En conclusion, toutes ces
études suggèrent qu'il existe un rythme circadien des pathologies
cardio-vasculaires avec une acrophase entre 6 heures du matin et midi. Divers
mécanismes déclenchants matinaux ont été mis en évidence. Ainsi le pic de
sécrétion matinal des catécholamines (adrénaline et noradrénaline) (118, 94),
l'élévation de la pression artérielle et de la fréquence cardiaque qui
accroissent les besoins myocardiques en oxygène (73), et enfin l'hyperagrégation
plaquettaire au cours de la matinée (111,87) avec à l'opposé une activité
fibrinolytique du sang diminuée (98,2) sont les principaux événements
responsables de ces pathologies. Ces différents processus ayant une intensité
accentuée le matin, expliqueraient l'évolution de la plaque d'athérome vers la
formation d'un thrombus occlusif (infarctus, mort subite, accidents vasculaires
cérébraux) ou non (angor instable) (79,26). Les thérapeutiques doivent prendre
en considération cette période matinale de vulnérabilité et l'heure
d'administration du médicament doit être étudiée.
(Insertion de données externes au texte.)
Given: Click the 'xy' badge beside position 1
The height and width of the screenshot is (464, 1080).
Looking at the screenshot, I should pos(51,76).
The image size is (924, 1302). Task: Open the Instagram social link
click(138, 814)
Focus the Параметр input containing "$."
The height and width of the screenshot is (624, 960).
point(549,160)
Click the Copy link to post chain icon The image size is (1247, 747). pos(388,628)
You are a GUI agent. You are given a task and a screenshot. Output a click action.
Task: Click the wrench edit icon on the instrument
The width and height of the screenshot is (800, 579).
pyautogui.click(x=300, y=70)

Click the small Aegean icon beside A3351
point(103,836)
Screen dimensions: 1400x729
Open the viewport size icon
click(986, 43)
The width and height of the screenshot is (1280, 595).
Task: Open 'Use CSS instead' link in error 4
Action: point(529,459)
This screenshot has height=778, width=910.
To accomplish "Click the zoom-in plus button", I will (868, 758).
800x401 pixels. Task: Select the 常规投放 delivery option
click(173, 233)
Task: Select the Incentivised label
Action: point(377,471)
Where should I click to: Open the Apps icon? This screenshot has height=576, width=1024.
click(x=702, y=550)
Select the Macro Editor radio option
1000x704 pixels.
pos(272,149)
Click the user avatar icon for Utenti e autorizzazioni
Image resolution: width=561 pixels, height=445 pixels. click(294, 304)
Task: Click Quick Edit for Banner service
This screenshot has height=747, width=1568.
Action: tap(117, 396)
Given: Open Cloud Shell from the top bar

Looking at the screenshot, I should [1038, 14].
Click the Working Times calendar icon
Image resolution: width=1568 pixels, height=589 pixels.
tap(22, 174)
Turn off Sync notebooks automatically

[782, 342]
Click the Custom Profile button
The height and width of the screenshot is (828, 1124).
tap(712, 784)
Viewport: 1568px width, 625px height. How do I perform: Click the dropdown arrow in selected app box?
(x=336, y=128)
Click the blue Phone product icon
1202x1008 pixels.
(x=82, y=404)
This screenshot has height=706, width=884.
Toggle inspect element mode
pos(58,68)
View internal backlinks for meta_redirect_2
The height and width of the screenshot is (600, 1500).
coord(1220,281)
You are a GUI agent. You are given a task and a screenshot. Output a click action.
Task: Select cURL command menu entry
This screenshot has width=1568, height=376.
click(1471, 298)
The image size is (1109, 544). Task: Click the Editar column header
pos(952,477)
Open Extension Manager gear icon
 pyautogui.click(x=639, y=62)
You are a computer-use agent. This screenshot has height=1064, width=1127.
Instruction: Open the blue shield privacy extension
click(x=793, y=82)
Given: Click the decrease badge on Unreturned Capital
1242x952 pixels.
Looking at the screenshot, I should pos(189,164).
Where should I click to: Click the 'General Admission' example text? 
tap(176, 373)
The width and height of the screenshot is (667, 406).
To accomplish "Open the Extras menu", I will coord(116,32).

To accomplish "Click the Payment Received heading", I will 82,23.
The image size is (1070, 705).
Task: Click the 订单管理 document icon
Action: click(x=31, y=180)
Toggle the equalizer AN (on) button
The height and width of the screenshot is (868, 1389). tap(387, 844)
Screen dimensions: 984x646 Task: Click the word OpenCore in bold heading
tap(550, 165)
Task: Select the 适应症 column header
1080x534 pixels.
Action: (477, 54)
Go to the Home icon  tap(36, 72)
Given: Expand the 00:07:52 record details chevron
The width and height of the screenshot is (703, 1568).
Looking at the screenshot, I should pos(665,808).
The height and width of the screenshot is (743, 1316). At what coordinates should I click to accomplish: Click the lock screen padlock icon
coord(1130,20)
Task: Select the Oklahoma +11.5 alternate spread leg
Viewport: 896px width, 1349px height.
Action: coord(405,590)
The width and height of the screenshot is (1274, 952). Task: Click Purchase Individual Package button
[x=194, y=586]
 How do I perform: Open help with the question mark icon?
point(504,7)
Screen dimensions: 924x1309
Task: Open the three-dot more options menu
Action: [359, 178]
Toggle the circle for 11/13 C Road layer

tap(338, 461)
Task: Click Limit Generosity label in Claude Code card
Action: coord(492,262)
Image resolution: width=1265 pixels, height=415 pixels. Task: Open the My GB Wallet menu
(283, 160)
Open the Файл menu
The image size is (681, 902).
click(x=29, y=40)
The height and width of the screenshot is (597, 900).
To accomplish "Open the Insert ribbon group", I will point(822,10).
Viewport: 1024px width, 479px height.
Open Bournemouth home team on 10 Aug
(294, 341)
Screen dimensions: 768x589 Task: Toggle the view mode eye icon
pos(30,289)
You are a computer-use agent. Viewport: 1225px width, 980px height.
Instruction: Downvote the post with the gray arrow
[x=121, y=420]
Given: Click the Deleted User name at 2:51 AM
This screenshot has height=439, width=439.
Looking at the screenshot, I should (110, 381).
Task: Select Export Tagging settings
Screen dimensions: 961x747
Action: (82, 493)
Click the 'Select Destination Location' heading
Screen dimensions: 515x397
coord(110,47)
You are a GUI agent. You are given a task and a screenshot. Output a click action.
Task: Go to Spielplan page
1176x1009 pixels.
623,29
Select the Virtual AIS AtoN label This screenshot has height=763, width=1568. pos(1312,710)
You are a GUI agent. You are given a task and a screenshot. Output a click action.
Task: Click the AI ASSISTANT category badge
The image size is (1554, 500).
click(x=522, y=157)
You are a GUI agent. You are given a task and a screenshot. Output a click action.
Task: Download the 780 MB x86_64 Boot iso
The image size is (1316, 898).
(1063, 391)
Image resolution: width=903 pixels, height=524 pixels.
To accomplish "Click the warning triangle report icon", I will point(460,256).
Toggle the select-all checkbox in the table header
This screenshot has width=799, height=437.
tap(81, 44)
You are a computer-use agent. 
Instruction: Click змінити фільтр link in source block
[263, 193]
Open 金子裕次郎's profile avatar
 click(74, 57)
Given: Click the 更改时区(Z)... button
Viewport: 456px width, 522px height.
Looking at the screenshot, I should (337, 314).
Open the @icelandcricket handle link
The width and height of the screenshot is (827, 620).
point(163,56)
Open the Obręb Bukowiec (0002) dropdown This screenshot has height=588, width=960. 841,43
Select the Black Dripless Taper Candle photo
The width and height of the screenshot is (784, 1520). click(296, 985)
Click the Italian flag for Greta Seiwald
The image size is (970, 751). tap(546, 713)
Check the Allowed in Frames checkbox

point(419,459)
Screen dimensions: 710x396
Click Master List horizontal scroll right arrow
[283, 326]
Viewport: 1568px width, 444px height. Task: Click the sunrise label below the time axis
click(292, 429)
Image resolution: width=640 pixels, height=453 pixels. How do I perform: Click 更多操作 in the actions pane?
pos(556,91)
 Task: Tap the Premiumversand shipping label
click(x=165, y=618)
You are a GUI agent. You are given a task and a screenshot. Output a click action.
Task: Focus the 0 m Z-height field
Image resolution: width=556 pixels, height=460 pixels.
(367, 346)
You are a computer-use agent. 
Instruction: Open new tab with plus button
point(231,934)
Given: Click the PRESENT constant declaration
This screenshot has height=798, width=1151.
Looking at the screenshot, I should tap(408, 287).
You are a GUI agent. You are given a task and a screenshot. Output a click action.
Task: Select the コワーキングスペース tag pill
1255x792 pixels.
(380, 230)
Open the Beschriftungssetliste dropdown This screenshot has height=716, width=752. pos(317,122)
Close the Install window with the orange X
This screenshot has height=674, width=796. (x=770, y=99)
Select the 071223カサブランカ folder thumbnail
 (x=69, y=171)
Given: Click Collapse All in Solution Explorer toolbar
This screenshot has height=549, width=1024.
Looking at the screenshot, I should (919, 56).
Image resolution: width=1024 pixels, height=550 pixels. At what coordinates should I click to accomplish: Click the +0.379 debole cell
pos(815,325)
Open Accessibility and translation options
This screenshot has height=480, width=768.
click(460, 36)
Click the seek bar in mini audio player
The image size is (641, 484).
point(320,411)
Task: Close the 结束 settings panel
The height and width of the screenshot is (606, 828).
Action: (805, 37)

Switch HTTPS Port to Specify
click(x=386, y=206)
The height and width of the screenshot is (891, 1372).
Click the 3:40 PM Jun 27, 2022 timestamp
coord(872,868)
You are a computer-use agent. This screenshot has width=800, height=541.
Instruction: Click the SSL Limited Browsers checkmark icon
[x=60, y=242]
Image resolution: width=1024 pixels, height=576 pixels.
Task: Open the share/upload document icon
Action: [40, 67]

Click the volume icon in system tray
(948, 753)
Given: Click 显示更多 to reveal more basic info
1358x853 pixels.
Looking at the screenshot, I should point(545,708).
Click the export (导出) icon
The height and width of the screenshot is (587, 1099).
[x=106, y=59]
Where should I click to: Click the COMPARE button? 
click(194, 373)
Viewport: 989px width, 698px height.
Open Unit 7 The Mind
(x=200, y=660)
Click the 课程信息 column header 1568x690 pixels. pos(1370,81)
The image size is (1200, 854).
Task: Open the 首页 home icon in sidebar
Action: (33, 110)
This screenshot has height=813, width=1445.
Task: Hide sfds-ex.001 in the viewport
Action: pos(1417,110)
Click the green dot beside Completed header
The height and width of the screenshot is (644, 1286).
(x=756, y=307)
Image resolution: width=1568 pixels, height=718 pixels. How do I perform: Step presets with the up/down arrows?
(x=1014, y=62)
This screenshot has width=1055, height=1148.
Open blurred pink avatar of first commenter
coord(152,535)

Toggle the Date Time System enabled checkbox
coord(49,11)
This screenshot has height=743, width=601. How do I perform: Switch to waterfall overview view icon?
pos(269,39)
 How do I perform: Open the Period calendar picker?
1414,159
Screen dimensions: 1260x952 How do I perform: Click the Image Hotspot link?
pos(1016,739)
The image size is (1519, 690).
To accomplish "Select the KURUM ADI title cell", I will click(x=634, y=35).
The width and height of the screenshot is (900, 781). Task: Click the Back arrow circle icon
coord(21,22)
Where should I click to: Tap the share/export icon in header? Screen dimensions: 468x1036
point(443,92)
A cet égard, un bêta-bloquant
d'action prolongée pris au coucher, ou un bêta-bloquant d'action rapide pris le
matin, aura une meilleure efficacité (86,94).
2/ Rythme
circannuel
* Thromboses coronaires et
cérébrales
La mortalité par infarctus
du myocarde ou par accident vasculaire cérébral, en rapport avec une thrombose
ou une embolie, suit un rythme circannuel avec une acrophase en hiver (janvier,
février). Les auteurs expliquent ce fait par l'augmentation de la viscosité
sanguine, des hématies et des plaquettes associée à une baisse du taux
d'antithrombine III au cours de l'exposition au froid de l'hiver
(60).
Entrican observe également
que les artériopathies coronariennes et cérébrales sont beaucoup plus fréquentes
en décembre et janvier (30). D'autres travaux (28,88) arrivent aux mêmes
conclusions : les maladies cardio-vasculaires, en particulier les
infarcissements myocardiques, ont une incidence surtout accrue durant les mois
hivernaux de janvier et février.
* Embolies
périphériques
C'est toujours en hiver qu'une acrophase a été objectivée pour les embolies périphériques, en particulier dans les artères fémorales (20). En ce qui concerne les thrombo-embolies veineuses, un rythme saisonnier avec un pic en décembre, janvier, et, une bathyphase en juillet, août, a été aussi observé (30).